The allard’s clownfish (Amphiprion allardi), also known as the two bar anemone fish, is a fairly large clownfish. They form part of the Clarki grouping of clownfish, and are very similar in appearance to the clarks clownfish (Amphiprion Clarki), but are not as widespread.
The body of the Allard’s clownfish is predominantly black with two white horizontal bands, the thicker one just behind the eye and a narrower white band with a bluish tint across the midsection of the body. The point of the nose and mouth are white and the lower mouth is yellow, below the mouth the yellow extends back down the body to the anal fin. The caudal fin in Tanzania is white and the dorsal, anal and pelvic fins are yellow. They grow up to 15 cm in length and the female is larger.
The Allard’s Clown Fish is only found only on the East Coast of Africa from Kenya to Sodwana Bay in South Africa . Some reports place them as far South as Durban but with many years of diving experience in the area north and south of Durban I have never seen one, let alone an anemone large enough for them. Sordwana Bay is probably the southern most point of their range. It is also possible their range extends into Somalia.

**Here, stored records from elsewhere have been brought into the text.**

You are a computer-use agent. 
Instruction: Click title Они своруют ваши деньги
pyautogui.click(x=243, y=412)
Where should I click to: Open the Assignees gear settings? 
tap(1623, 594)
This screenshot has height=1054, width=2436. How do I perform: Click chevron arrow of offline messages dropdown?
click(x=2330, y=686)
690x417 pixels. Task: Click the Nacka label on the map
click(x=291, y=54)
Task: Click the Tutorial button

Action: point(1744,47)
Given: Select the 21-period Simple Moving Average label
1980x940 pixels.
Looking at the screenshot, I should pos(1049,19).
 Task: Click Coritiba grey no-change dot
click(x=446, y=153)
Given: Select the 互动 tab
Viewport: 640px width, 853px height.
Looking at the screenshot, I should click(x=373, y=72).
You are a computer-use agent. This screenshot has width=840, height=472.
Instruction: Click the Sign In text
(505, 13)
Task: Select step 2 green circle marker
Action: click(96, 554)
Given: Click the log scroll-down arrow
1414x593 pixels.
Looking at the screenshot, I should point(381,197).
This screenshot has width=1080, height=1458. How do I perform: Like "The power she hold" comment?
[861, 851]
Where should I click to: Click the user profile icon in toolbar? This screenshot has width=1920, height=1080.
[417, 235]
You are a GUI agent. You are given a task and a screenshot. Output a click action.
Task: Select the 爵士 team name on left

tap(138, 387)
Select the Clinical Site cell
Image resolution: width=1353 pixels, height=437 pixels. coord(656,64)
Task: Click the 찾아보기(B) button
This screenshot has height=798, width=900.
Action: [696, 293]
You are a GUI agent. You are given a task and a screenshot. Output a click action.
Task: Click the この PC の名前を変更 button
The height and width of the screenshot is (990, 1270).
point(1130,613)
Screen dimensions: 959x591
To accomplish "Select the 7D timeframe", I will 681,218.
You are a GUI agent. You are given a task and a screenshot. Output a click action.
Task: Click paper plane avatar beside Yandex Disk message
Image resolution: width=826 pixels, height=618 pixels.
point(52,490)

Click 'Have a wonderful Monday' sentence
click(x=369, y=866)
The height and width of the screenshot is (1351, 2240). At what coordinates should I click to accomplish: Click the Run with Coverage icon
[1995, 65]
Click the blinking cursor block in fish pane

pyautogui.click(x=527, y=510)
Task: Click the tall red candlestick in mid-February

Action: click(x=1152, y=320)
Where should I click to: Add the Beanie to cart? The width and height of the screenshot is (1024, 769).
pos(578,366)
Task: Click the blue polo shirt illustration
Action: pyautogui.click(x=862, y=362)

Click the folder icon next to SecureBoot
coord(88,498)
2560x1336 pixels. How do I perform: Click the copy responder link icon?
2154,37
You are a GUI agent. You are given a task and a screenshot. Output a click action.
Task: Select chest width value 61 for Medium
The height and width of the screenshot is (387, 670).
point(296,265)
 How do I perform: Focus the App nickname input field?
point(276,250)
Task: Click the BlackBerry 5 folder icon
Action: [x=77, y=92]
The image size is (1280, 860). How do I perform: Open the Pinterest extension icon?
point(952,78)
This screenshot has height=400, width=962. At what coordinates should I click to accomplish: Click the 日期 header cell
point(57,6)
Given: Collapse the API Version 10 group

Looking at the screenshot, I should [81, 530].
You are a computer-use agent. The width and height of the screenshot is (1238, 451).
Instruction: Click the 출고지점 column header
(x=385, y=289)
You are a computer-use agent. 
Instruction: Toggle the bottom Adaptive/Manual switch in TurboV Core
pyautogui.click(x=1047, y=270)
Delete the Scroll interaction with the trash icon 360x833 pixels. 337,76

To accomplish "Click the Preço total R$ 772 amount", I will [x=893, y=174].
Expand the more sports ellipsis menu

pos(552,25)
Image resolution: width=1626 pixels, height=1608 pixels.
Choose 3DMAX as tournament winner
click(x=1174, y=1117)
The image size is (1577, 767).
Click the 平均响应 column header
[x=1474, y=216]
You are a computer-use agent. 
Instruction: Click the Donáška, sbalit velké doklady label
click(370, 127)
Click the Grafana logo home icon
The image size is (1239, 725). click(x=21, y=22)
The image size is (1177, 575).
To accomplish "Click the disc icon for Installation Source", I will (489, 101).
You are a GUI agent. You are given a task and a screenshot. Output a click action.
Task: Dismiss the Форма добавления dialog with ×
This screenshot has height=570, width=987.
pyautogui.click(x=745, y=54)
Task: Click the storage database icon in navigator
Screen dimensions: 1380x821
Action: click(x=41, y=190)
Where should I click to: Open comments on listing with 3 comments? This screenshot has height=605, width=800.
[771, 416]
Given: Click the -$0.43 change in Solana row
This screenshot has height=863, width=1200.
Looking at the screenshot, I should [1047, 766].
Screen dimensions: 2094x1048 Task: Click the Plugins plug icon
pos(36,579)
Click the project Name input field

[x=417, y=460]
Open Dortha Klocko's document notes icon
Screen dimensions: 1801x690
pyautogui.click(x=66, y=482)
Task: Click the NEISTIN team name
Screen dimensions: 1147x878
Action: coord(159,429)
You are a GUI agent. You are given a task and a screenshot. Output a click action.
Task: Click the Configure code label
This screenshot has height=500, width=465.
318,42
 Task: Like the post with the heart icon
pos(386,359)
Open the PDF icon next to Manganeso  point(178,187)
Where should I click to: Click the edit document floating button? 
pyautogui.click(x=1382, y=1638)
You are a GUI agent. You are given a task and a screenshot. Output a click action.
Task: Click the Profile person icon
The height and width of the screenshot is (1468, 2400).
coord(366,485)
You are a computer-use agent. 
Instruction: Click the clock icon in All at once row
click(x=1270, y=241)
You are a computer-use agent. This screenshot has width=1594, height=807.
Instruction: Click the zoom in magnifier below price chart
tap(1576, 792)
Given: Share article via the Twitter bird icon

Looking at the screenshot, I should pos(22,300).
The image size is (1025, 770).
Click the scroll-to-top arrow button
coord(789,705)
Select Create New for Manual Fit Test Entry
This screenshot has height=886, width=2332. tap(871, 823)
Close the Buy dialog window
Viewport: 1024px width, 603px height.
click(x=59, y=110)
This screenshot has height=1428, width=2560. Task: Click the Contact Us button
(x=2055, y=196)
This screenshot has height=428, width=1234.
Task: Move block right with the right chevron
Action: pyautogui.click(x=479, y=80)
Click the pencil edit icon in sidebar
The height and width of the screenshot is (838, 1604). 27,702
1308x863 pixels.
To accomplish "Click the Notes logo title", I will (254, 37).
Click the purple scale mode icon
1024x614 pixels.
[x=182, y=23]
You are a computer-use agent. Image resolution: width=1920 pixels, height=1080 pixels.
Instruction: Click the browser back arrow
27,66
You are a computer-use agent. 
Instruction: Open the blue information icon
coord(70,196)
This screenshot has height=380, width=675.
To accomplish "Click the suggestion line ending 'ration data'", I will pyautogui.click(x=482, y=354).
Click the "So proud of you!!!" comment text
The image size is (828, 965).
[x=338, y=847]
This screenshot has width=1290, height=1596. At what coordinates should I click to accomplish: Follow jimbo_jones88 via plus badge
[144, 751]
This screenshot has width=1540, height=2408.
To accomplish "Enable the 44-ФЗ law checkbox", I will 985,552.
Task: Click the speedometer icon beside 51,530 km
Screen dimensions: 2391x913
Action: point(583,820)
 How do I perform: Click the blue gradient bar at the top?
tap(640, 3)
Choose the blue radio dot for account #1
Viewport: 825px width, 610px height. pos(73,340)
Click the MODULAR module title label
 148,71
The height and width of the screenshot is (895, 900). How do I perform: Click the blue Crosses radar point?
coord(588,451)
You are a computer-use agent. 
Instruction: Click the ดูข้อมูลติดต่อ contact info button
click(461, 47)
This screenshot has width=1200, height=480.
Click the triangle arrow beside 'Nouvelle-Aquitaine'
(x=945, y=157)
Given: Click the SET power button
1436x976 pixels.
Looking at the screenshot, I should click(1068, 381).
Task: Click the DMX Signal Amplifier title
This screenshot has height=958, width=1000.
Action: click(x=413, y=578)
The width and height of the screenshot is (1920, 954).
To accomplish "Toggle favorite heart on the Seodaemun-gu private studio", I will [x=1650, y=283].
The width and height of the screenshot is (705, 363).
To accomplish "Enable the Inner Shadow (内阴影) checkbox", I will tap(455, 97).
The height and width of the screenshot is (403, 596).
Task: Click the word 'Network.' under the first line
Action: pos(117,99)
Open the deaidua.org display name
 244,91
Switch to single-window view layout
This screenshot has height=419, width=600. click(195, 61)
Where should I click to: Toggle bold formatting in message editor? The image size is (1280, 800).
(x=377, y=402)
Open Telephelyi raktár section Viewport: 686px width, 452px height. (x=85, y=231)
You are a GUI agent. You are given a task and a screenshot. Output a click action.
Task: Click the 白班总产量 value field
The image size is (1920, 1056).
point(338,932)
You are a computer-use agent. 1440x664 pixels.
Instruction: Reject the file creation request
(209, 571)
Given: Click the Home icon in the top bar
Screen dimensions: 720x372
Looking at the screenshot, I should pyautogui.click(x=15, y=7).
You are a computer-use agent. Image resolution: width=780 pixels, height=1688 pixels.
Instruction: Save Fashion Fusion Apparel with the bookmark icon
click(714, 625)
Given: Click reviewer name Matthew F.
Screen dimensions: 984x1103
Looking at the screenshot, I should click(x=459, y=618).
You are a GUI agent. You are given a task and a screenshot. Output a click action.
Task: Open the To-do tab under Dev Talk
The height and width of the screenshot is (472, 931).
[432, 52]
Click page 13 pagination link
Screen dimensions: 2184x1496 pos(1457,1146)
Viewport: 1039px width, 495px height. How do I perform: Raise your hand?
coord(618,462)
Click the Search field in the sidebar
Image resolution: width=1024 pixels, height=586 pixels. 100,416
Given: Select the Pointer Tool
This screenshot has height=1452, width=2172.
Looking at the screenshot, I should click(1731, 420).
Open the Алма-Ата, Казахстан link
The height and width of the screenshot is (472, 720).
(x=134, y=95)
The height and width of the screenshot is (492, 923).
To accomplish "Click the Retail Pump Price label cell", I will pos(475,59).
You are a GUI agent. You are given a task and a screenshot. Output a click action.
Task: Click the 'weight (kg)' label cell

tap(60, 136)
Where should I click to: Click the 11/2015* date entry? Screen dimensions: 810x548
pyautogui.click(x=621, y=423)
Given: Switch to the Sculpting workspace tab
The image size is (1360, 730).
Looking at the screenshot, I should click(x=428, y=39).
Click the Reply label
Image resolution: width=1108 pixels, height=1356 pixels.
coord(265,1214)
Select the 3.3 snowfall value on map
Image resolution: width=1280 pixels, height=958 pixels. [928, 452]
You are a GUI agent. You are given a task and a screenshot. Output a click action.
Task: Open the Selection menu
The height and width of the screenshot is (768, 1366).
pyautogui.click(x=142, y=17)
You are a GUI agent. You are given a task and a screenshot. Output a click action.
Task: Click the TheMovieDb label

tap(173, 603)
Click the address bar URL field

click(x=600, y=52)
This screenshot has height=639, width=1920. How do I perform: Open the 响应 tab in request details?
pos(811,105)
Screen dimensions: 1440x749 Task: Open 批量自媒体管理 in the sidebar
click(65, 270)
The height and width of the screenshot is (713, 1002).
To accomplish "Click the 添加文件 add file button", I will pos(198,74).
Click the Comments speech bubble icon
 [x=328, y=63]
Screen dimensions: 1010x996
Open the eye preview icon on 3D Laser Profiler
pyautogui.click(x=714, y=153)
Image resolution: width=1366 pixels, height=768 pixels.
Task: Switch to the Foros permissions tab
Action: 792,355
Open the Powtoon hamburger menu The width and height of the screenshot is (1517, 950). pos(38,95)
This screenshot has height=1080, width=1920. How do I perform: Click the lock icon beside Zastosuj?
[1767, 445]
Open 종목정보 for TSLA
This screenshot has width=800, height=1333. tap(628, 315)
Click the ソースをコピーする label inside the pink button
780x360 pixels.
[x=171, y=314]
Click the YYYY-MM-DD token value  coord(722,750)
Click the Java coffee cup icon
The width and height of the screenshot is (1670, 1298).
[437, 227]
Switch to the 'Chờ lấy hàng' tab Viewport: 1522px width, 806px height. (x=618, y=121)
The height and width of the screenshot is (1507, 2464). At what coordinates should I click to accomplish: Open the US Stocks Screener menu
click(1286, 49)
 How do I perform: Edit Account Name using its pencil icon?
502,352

In Tanzanian waters they are commonly seen in Bubble Anemones Entacmaea quadricolor and the Carpet Anemones Stichodactyla Martensi. Seldom are they seen in the Magnificent anenome Heteractis Magnifica.
Allard’s clownfish are omnivorous and can feed on undigested food from their host anemone. Primarily however they feed on small zooplankton in the water column, such as copepods and tunicate larvae, with a small portion of their diet coming from algae.
In a group of clownfish based in an anemone, there is a very strict hierarchy. The largest and most aggressive female is found at the top of the pecking order. Only two fish in a group reproduce through external fertilization. The eggs are laid around the time of a full moon alongside the anemone. often underneath a fold in the pedal foot. This can be seen in the image below.
The male parent guards the eggs and can be highly aggressive when spawning. They will attack any fish that comes near the eggs, including a diver and it is common to be nipped by these clowns . The bite is not hard and does not break the skin and is similar to a hard pinch . Their territory extends some five to seven meters around their anemone . When not spawning they are fairly docile and will retreat to their anemone for protection.
Clownfish are sequential hermaphrodites, in that they develop into males first and when they mature they become females. If the dominant female is removed from the group, one of the largest and most dominant males will become a female.
Allard’s clownfish are kept in aquariums and are reef safe, being happier if they have an anemone. They are very hardy and easy to keep, great for beginner aquarists. The clownfish have been bred in captivity and captive bred specimens are available from time to time. They may pick on passive fishes that have been added after them, particularly during spawning.